REQUIREMENT:
Set down verbatim the lines of the entries below, from the line with "This screenshot has width=404, height=322." up to and including the line with "option-label-line: Mode is".

Stored data
============

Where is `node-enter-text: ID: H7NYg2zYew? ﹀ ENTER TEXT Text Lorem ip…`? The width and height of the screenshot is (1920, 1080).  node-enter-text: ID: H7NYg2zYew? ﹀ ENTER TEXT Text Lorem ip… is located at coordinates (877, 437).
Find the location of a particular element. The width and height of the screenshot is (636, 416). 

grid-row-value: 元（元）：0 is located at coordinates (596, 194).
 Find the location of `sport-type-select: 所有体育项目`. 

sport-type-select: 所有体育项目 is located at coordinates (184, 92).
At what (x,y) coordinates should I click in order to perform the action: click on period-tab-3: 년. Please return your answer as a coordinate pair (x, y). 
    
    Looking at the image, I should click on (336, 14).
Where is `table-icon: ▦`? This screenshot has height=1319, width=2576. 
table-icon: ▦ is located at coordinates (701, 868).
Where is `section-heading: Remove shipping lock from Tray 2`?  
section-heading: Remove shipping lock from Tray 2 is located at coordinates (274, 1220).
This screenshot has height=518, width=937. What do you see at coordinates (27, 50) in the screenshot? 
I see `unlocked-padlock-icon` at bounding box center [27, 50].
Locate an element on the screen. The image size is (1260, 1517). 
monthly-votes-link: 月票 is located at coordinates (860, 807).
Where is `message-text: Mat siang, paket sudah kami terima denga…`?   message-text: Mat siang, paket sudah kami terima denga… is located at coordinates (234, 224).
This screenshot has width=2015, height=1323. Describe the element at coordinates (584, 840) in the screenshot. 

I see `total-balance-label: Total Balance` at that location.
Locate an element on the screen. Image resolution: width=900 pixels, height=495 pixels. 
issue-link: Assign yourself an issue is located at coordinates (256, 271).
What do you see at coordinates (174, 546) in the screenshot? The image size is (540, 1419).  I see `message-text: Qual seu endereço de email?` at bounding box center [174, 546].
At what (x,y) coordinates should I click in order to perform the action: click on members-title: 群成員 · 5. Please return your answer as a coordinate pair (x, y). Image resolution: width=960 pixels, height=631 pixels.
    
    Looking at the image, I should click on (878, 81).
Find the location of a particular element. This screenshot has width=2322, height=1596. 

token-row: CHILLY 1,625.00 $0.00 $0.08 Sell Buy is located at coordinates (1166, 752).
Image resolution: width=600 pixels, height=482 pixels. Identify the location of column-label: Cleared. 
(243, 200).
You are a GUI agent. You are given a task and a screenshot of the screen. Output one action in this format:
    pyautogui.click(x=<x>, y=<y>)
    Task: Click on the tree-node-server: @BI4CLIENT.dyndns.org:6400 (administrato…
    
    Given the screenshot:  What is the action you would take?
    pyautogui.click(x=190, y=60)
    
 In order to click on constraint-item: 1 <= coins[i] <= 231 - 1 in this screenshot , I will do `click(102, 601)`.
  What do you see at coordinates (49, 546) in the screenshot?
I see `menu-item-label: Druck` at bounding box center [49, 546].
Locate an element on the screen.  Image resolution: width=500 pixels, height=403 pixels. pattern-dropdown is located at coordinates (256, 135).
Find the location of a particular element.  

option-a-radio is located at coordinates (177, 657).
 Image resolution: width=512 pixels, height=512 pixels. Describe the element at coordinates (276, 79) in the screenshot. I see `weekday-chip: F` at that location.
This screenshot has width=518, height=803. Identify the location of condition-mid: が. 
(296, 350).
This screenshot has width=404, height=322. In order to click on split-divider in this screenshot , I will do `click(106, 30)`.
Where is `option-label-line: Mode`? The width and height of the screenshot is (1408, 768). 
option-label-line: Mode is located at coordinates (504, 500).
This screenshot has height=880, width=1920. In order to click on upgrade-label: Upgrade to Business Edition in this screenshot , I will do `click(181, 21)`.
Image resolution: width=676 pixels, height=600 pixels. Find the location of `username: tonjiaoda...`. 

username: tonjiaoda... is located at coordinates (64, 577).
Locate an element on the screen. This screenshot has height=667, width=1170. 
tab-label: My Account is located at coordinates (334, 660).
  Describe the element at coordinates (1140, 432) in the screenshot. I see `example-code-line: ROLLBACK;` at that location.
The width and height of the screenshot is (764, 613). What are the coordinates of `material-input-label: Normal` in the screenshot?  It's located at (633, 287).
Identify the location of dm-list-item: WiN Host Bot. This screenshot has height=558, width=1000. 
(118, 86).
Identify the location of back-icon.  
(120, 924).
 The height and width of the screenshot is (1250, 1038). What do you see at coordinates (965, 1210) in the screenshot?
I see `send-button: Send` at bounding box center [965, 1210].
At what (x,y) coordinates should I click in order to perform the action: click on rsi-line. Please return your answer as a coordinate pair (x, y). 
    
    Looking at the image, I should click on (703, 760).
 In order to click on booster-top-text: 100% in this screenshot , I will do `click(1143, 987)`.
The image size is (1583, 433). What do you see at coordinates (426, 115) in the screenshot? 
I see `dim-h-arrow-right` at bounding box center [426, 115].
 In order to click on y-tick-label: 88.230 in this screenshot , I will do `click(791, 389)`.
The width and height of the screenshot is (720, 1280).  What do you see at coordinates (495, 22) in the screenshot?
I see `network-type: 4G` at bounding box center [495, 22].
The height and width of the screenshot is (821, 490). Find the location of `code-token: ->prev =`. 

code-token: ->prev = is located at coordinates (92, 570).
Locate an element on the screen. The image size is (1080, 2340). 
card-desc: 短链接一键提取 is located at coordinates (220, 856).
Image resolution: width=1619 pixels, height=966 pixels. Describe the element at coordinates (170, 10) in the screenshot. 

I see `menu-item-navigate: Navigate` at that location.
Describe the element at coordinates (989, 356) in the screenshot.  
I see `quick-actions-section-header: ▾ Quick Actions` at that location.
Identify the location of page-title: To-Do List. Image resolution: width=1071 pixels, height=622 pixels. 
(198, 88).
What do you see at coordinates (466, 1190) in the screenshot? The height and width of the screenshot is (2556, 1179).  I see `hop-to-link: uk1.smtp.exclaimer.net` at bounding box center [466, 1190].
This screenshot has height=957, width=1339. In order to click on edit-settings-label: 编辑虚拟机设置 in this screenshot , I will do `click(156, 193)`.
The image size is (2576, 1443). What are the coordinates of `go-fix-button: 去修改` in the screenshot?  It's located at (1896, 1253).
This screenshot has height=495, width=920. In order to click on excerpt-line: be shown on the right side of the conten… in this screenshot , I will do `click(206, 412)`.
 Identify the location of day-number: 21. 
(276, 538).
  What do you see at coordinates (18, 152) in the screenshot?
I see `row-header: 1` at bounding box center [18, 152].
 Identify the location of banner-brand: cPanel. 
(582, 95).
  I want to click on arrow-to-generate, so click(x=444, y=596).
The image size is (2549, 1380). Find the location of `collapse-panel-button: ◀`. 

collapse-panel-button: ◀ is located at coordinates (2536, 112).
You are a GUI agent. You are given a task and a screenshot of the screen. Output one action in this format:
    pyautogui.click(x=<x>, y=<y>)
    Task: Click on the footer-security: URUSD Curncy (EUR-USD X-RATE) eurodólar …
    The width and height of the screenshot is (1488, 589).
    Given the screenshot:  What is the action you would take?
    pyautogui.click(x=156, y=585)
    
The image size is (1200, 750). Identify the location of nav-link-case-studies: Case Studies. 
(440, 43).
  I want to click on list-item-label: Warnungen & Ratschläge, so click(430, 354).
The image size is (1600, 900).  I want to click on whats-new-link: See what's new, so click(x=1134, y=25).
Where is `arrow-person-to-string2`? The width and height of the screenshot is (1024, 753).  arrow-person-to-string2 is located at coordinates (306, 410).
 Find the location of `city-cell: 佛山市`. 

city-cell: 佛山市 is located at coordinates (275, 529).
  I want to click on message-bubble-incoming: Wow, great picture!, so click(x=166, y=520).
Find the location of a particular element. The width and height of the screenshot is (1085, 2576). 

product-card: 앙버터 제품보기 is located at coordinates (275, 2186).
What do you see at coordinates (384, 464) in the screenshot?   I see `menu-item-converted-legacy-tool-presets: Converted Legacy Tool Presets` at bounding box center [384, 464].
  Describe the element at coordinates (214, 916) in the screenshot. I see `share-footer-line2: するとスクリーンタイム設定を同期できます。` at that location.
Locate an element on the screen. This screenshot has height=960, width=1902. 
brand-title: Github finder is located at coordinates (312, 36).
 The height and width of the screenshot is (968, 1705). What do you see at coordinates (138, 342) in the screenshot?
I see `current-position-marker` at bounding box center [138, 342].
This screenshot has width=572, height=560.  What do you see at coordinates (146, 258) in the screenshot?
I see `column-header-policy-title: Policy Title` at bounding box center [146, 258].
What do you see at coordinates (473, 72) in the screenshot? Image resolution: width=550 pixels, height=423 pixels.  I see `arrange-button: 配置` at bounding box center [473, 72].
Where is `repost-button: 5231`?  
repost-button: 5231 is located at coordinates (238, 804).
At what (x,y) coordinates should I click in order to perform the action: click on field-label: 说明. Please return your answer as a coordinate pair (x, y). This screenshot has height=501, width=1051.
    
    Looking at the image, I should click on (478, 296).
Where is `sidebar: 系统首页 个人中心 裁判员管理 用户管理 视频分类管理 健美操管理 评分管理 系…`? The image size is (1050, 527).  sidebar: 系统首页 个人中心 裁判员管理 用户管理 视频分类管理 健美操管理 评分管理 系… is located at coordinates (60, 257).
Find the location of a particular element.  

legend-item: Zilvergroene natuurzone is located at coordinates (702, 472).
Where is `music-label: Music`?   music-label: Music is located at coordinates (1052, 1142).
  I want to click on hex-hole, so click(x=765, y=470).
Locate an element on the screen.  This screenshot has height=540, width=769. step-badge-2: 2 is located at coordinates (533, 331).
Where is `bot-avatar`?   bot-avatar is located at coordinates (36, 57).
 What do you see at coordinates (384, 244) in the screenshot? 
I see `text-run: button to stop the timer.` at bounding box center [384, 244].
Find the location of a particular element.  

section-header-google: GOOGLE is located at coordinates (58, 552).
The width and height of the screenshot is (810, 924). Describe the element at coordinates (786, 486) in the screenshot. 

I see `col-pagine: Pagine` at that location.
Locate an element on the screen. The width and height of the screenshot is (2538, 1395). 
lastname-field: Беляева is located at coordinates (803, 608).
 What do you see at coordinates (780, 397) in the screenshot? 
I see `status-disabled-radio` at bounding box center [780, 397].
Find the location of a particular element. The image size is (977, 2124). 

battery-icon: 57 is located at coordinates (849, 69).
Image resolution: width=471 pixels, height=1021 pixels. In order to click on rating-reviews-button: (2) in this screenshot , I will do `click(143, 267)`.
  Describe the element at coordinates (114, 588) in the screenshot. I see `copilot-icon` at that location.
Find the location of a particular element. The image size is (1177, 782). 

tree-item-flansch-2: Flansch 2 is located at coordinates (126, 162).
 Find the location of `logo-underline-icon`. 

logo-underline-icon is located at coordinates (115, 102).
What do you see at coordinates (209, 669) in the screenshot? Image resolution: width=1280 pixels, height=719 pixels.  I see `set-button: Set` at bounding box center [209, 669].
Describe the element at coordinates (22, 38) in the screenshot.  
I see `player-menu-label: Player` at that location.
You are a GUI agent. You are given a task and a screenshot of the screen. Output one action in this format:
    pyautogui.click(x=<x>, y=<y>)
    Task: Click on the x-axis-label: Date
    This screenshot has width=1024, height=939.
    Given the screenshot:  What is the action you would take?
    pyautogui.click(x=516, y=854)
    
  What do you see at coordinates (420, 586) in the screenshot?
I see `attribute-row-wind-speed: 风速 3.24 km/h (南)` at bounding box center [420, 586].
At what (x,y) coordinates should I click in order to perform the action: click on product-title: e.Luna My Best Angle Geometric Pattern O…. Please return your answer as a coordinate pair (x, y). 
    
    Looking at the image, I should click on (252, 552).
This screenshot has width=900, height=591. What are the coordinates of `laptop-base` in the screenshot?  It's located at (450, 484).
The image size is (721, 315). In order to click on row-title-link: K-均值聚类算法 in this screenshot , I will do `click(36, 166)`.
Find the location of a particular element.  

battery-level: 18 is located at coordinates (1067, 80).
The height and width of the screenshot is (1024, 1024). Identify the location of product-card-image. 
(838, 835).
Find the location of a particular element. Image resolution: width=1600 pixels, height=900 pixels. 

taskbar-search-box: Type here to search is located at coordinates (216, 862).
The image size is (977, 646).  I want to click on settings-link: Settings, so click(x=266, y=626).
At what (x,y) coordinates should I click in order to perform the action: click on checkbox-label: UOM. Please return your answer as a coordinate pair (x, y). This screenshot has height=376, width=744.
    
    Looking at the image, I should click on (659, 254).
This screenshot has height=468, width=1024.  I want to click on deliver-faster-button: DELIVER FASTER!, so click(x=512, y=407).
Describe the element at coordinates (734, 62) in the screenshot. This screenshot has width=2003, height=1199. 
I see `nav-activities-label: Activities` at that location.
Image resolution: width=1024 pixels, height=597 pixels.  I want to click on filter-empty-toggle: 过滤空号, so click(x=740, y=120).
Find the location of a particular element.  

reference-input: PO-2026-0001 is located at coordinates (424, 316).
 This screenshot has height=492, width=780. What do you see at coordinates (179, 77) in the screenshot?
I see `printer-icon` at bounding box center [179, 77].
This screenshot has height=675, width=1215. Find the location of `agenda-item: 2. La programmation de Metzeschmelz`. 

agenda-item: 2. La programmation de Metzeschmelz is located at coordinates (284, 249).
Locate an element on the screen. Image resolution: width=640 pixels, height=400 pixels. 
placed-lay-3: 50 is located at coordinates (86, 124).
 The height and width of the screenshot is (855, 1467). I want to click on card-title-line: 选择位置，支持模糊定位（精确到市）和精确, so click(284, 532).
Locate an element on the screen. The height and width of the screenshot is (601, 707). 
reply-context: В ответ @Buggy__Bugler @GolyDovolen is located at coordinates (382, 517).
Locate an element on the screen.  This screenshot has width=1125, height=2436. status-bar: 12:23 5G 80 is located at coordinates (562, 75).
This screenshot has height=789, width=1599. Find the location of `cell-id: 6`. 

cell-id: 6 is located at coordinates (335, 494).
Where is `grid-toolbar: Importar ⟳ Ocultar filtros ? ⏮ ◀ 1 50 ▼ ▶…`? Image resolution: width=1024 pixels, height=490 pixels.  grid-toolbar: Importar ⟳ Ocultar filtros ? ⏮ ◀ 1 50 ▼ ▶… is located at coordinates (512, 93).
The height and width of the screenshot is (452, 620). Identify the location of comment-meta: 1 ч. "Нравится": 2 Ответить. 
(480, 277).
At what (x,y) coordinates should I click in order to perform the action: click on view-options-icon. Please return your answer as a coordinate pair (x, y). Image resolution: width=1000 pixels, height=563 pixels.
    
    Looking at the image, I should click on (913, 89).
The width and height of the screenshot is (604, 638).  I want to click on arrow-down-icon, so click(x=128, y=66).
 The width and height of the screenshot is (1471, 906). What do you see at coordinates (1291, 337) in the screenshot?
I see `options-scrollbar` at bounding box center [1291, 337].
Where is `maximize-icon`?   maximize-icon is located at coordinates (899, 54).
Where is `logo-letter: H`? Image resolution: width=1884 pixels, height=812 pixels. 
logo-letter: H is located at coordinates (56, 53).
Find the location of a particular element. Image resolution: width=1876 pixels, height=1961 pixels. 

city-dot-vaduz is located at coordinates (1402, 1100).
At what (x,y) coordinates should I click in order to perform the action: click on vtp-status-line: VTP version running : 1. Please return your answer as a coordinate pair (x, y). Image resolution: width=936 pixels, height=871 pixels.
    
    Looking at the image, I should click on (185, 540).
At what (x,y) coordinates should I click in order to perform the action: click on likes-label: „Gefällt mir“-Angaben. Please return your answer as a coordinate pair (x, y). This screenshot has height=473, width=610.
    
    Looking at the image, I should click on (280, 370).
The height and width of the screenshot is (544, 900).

============

PROBLEM SOLUTION:
This screenshot has width=404, height=322. In order to click on split-divider in this screenshot , I will do `click(106, 30)`.
Where is `option-label-line: Mode`? The width and height of the screenshot is (1408, 768). 
option-label-line: Mode is located at coordinates (504, 500).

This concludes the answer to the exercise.